(EXERCISE INSTRUCTIONS): In the records below, the lines from the one with "Click the play button in HippoPlayer" through the last are to be printed exactly, and nothing else.
*** SUPPLIED ENTRIES ***
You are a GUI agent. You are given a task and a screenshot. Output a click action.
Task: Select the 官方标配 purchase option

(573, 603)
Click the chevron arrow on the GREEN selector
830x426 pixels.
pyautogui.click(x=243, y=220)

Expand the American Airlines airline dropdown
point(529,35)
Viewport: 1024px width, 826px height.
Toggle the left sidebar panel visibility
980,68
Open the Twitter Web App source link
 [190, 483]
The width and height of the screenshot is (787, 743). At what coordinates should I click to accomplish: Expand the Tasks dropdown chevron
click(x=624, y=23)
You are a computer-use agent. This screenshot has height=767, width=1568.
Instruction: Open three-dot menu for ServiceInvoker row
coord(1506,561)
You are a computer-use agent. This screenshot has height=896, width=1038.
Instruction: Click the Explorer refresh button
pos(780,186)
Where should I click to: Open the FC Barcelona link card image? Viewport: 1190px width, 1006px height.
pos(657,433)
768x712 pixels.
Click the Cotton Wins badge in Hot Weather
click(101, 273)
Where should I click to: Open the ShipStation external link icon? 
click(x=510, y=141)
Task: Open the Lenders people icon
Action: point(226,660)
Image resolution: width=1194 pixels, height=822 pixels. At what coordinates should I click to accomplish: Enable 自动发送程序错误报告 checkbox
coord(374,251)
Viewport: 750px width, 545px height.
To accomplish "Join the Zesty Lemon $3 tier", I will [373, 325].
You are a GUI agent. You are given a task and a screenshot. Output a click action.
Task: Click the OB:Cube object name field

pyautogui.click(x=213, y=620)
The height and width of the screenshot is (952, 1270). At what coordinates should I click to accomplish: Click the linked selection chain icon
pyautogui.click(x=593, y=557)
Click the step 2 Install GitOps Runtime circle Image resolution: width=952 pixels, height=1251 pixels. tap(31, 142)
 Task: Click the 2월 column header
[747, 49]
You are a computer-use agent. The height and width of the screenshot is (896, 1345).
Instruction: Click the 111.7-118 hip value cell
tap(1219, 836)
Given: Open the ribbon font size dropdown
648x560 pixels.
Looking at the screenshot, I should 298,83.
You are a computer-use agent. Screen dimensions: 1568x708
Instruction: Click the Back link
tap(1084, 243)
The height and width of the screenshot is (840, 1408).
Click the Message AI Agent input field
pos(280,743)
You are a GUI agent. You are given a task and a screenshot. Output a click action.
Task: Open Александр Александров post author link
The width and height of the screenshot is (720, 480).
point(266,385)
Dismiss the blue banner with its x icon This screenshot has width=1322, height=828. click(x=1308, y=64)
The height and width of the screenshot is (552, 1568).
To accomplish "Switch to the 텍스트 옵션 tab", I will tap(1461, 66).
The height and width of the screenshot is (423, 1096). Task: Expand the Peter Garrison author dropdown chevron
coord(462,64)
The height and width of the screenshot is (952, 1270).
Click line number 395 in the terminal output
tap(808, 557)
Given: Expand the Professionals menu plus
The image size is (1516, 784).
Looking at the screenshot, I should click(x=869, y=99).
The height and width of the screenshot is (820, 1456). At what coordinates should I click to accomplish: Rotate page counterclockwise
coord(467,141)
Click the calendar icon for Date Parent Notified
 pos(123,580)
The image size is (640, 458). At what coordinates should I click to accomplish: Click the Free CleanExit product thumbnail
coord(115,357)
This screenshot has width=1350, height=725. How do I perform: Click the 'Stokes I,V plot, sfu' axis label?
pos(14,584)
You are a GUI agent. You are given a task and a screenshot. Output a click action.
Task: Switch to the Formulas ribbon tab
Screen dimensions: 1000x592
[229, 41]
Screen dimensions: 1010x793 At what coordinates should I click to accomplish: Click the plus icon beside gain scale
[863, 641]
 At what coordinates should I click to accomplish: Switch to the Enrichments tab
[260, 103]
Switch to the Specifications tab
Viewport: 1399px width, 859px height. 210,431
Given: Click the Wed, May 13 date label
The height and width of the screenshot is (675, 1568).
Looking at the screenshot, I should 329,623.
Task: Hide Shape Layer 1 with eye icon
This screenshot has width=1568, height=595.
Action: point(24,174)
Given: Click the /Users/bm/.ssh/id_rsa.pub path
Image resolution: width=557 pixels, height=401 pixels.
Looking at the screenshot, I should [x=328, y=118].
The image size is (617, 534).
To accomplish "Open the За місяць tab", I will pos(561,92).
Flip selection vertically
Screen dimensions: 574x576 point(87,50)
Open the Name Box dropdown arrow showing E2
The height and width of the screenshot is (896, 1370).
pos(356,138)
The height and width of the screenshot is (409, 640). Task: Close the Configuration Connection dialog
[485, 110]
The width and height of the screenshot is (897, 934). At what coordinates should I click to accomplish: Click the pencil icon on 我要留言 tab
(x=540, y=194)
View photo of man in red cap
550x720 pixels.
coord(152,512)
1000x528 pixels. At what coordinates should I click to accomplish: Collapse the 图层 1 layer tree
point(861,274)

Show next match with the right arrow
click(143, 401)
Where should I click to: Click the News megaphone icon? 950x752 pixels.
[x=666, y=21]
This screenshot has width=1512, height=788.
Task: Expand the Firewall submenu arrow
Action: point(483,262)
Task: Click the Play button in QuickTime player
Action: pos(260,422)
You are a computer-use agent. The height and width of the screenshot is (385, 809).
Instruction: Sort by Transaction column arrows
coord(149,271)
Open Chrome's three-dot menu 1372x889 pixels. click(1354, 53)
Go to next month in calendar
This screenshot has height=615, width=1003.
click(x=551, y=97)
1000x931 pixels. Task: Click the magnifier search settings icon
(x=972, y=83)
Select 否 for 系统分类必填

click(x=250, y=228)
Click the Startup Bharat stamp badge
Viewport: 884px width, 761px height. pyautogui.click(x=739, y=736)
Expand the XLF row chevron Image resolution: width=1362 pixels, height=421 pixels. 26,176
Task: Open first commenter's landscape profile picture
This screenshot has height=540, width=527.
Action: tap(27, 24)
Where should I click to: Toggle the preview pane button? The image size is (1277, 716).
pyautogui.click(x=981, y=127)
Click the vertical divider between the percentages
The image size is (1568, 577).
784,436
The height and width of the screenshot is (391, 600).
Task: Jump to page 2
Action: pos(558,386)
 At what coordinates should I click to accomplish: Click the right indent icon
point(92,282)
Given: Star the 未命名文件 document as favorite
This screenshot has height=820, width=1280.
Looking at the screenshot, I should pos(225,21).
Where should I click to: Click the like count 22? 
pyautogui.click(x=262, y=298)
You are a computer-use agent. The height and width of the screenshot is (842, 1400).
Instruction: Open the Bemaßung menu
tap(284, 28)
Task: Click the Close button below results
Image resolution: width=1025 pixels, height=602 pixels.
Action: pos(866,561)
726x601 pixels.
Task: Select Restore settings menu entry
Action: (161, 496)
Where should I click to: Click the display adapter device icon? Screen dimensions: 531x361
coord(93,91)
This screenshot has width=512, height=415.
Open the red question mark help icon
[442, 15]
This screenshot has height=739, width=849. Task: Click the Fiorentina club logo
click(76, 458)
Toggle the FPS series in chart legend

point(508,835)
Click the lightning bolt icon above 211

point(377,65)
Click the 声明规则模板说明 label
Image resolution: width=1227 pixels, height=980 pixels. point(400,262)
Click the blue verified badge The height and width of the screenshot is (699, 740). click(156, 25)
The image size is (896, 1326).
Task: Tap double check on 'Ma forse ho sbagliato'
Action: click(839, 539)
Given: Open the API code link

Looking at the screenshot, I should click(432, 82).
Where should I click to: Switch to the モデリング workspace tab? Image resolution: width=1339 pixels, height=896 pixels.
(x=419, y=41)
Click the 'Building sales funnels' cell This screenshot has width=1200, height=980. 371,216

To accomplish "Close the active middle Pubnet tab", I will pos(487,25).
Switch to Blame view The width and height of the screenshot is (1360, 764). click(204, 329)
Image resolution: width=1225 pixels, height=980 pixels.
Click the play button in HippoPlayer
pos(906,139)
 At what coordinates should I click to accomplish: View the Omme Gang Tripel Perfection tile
*** End of SUPPLIED ENTRIES ***
(YOUR SOLUTION):
Click the play button in HippoPlayer
pos(906,139)
 At what coordinates should I click to accomplish: View the Omme Gang Tripel Perfection tile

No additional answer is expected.